1st post: Culture and Education


“Culture shapes education and education shapes culture.” Culture’s present in education has influenced the ways students see about the world, their own identities and how they fit into that cultural world. Especially when students at the very young age and they unconsciously absorb everything they learn and experience in everyday life, culture becomes a base for them to build everything upon it. It is not really a good thing for them to give meanings to the world around them based on specific culture and religion. One example on the recent media is about multi-faith primary schools are forced to hold Christian religious classes even if the school does not want them. 
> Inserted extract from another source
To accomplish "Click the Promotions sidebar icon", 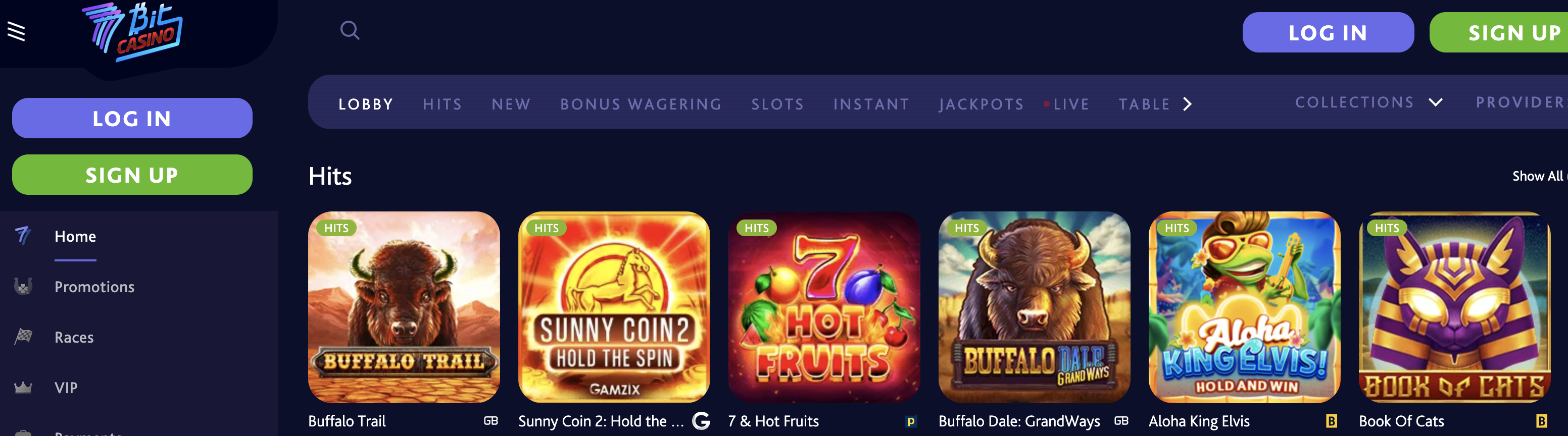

Ormond Primary is one specific example of the issue. The school principal said it was not the school’s purpose to adopt the Christian classes for the students. It is forced to open weekly thirty minutes classes. Parents have choices whether to let the kids participate in the classes or not but the school has no choice but to open these classes. Ormond Primary is a multi-faith primary school and the question is ‘Why do the Christian classes take place as an essential part of the school education while it is a school with different cultures and religions?’ This issue has worried those parents with different culture backgrounds who do not want their kids to be separated from their classmates and it could result in more ways of discrimination. 

Multi-faith school is a society where students with different culture backgrounds can belong in same environment and connecting with others. Different cultures have shaped students to think differently about who they are, feel different about the world around them, how they behave and provide them with different choices to operate in that world. For example the choices they make to dress up, identify themselves in society, the food they eat, the way they response tell who they are. Adopting Christian classes into educational program of multi-faith school influence the values, meanings and believes of young students. It also could create a classification systems in the school such as Christian group, Jewish group, Buddhism group... which could lead to serious discrimination in school. As postcolonial theory’s main theme is about cross-cultural meeting, exchange and mixing, multi-faith school supposed to be a multicultural family with no boundaries between students, it is not meant to be divided and be separated into subgroups of cultures. 

References: 
  1. Susie O'Brien, Christian classes mandatory at multi-faith primary school, Herald Sun available at: http://www.heraldsun.com.au/news/victoria/christian-classes-mandatory-at-multi-faith-primary-schools/story-fn7x8me2-1226292536070
  2. Wadham, B.Pudsey, J. & Boyd, R. (2007). Culture and education. Sydney: Pearson Education. Chapter 1: What is culture?

1 comment:

  1. Dear Xuan,

    An interesting post using post colonial idea. You could do another post on the issues of chaplains in schools, and on Scripture (the week before last's tutorial topic), and see whether post colonialism helps analyse these issues (See Leonardo's chapter for this).